Two Identical Agents, Two Different Outcomes — and the Missing Personality Layer

Same prompt, same model, same tools — and yet behaviour drifts session to session. The prompt-engineering layer can't fix this. A consistent personality scaffold can.

If you've shipped agents to production you already know the experience: same prompt, same model, same tools, two different runs, two materially different decisions. The agent that politely escalated yesterday confidently auto-resolved today. The agent that refused a sketchy request on Monday quietly executed it on Wednesday.

The standard response is to push harder on prompt engineering. Tighter system prompts, more few-shot examples, more JSON mode, more guardrails, more evals. We've watched well-funded teams spend a year on this and ship agents that are still not predictable enough to trust with anything load-bearing. The reason isn't that the techniques don't work. It's that they're stacked on top of an agent that doesn't have a stable self.

Why instructions aren't a personality

A system prompt is a list of instructions: "be helpful, be concise, never say X, always confirm Y." Instructions are point-in-time, externally imposed, and brittle when the situation falls outside the cases you anticipated. A personality is the opposite shape: a small set of motivations and fears the agent uses to interpret novel situations the way a consistent human would.

Take an agent told "always confirm before sending money." That instruction holds in clean cases. Now give it a confusing case where confirming would be condescending to the user and not confirming would be reckless. Without a stable disposition, the agent picks one of those failure modes randomly. With a stable disposition — say, a 6-typed agent that defaults to verification, or an 8-typed agent that defaults to action — it picks the same failure mode every time. That repeatability is what makes the failure mode fixable.

What personality buys you that instructions don't

  • Predictable failure shape. You can build a safety harness around a known failure mode. You can't build one around "sometimes does this, sometimes the opposite."
  • Consistent voice. Across handoffs and long conversations, the agent stays recognisably the same entity instead of mood-shifting between turns.
  • Negotiable trust. Buyers and counterparty agents can decide what to delegate based on a known disposition, the way they decide what to delegate to a colleague they've worked with for a year.
  • Debuggable drift. When the agent does drift, you can locate it: "the 5 stopped retreating into research, why?" — instead of staring at a 14-page prompt diff trying to spot the change.

The Enneagram, and why we picked it specifically

We didn't pick the Enneagram for mystique.

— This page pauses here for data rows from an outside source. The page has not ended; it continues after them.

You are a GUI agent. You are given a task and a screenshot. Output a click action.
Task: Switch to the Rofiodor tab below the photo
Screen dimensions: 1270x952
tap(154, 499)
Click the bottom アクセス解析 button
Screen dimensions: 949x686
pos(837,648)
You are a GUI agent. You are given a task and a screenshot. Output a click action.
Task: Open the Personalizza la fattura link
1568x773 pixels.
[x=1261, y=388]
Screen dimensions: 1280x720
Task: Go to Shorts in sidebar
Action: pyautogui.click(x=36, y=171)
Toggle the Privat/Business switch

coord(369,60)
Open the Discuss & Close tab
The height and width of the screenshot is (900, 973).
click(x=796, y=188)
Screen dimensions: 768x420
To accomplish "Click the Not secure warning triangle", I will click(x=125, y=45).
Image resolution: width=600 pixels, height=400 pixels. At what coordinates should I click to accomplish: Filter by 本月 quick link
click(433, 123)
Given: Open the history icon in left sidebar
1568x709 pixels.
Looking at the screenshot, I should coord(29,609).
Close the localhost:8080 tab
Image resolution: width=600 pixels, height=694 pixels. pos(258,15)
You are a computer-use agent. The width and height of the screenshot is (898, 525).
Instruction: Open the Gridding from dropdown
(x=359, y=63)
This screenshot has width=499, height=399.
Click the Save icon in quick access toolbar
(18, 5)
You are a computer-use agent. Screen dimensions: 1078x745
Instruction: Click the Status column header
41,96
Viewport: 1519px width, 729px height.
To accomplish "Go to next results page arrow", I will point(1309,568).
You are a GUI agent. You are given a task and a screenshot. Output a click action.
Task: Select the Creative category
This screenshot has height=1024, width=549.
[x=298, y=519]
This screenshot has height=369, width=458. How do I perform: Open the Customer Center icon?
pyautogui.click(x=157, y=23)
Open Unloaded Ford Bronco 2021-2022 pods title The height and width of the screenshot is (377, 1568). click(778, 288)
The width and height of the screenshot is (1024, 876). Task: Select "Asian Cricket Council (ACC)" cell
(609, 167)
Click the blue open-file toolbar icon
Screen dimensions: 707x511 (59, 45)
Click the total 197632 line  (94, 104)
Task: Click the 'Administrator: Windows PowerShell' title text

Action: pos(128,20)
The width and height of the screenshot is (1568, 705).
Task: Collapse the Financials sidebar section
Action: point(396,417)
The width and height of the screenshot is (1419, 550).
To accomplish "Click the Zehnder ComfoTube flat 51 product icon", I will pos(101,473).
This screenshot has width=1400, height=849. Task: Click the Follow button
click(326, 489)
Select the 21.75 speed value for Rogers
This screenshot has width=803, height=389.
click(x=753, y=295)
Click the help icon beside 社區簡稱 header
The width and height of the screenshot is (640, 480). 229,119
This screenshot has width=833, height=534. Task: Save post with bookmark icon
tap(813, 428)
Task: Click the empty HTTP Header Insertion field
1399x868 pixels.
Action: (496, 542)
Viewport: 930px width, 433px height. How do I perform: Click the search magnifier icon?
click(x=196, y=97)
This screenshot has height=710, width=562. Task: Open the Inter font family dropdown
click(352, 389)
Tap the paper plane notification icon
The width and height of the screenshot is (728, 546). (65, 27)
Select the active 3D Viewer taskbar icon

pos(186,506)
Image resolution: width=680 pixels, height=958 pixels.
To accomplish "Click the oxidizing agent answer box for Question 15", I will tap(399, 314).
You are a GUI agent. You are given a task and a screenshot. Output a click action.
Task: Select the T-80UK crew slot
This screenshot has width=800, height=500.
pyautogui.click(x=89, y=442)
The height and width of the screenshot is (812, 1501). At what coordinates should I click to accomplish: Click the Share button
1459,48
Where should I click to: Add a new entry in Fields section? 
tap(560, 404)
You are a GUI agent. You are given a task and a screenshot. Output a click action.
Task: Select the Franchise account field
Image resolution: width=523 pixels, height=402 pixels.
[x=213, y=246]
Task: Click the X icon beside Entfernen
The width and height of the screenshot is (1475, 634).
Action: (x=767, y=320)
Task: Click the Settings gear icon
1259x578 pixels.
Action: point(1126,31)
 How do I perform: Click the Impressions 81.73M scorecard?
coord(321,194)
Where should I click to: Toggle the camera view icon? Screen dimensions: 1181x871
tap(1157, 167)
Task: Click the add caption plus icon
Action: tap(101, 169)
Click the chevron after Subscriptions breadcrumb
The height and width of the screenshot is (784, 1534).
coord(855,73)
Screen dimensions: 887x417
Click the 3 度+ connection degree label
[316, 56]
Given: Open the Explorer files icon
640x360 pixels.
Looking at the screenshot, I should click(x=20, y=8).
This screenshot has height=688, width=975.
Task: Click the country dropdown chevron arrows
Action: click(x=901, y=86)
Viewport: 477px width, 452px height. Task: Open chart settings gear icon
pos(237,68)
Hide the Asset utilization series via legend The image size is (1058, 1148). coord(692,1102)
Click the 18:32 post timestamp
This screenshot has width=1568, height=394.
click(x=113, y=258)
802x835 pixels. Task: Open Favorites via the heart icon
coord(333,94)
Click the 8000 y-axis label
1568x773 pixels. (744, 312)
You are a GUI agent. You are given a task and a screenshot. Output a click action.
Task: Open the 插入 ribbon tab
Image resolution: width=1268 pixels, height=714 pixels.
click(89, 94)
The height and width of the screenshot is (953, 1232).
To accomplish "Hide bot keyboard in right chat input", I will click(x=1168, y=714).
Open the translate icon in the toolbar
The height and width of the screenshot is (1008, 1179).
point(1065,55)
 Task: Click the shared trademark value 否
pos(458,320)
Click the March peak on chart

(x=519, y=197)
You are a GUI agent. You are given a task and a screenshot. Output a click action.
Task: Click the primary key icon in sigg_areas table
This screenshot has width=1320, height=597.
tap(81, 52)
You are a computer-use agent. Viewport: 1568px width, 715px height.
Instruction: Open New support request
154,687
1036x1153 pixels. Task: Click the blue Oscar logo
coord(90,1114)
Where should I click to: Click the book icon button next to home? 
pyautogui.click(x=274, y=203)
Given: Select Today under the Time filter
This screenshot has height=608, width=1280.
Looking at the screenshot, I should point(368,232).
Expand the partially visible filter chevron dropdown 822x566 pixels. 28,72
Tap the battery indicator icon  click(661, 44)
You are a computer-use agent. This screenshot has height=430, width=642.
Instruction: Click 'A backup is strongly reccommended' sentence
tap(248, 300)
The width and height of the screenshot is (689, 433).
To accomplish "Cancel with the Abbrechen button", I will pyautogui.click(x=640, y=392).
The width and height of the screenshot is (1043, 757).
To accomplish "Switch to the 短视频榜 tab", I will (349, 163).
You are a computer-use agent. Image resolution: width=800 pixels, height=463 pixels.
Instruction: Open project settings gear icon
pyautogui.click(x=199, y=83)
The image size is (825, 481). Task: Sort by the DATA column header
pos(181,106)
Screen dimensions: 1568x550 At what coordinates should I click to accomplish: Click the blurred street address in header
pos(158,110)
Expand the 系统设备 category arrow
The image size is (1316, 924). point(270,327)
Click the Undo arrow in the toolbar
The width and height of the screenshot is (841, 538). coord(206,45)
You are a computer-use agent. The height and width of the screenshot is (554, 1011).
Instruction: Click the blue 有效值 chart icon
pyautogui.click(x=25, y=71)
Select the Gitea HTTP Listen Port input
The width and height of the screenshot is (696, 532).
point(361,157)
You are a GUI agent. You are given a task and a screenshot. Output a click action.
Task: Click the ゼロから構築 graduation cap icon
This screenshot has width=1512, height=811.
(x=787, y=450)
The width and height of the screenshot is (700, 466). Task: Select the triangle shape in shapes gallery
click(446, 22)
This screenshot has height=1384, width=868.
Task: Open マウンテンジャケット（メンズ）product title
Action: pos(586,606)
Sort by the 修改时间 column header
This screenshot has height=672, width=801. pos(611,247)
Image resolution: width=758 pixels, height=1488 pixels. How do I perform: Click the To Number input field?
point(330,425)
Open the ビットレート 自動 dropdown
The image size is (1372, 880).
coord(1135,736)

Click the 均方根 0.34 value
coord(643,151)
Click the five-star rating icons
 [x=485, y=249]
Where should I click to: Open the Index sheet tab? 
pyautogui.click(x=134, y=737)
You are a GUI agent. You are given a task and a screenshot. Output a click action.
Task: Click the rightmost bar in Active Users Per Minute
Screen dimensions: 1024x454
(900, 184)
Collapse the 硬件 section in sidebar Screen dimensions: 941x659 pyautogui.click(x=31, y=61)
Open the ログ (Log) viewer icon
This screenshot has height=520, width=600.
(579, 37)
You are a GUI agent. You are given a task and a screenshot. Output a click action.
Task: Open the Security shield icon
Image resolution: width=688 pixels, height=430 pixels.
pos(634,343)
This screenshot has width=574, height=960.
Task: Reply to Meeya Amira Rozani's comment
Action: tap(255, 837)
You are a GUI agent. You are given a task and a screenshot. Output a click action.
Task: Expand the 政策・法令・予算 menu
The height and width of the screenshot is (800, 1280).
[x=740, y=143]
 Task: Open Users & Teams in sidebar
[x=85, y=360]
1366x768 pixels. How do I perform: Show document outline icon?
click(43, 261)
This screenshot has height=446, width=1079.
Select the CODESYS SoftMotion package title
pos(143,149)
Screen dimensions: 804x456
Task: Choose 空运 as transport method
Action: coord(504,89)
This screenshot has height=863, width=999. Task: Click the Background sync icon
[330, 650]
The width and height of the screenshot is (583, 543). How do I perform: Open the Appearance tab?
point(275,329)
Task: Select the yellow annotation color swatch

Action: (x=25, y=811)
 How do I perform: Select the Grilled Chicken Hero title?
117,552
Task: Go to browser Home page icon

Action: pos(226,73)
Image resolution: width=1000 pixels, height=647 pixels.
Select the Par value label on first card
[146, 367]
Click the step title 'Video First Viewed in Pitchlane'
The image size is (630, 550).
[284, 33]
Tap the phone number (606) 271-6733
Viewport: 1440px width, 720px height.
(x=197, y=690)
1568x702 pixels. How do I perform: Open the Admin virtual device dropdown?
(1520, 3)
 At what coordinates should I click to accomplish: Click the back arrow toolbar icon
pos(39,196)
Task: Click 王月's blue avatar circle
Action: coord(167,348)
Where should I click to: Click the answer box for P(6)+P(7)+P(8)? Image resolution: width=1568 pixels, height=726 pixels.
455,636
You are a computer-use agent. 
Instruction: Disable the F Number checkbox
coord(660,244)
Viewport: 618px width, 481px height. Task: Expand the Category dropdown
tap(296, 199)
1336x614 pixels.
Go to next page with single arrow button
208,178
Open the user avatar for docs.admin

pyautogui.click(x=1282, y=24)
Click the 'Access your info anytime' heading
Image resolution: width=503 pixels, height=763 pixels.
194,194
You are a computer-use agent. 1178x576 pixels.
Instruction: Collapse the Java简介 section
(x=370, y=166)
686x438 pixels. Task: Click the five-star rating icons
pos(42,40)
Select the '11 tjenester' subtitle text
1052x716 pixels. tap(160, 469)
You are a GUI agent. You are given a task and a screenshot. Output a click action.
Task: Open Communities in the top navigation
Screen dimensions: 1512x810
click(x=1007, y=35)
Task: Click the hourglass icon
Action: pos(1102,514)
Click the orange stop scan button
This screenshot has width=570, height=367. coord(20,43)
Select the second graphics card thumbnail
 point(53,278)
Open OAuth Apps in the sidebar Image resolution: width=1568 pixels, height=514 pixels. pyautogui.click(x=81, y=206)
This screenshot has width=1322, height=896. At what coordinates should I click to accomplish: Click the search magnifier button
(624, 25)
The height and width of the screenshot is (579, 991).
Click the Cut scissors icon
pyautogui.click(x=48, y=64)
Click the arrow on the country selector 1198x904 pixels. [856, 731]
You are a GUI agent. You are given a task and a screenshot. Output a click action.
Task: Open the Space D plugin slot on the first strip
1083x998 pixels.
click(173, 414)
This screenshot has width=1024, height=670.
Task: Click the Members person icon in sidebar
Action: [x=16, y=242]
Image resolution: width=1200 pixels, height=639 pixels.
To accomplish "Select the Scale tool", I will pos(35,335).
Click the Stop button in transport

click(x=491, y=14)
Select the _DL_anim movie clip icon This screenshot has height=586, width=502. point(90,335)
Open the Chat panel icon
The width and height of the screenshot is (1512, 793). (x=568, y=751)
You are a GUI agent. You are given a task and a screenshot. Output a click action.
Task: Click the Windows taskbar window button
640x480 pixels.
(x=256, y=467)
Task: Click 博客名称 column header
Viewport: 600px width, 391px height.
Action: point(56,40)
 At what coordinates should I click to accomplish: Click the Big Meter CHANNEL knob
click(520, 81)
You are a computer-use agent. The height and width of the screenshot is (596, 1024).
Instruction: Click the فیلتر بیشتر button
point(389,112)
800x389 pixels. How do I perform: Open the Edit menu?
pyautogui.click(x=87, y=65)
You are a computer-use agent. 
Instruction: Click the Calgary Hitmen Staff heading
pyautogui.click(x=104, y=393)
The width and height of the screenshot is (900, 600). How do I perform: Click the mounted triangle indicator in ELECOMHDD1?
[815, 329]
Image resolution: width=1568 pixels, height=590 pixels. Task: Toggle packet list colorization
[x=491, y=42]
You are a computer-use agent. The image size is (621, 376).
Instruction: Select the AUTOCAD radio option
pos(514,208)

We picked it because it's the only widely-used personality model that has a built-in theory of how each type behaves under stress, and how each type grows. That mapping — type X under load goes to Y; under support, goes to Z — is the part we actually need. It lets us write soul.md files where the behaviour predictions hold up not just on the easy days, but on the days the agent is being pushed.

An agent typed 5w4 won't suddenly become extroverted under pressure. It will retreat further into analysis. That's not a flaw. That's the property you can build around. The Big Five tells you the agent is low in extraversion. The Enneagram tells you what it does when low extraversion meets a deadline.

Predictable behaviour isn't a feature you tack on. It's what you get when an agent has a stable self that survives the prompt being rewritten.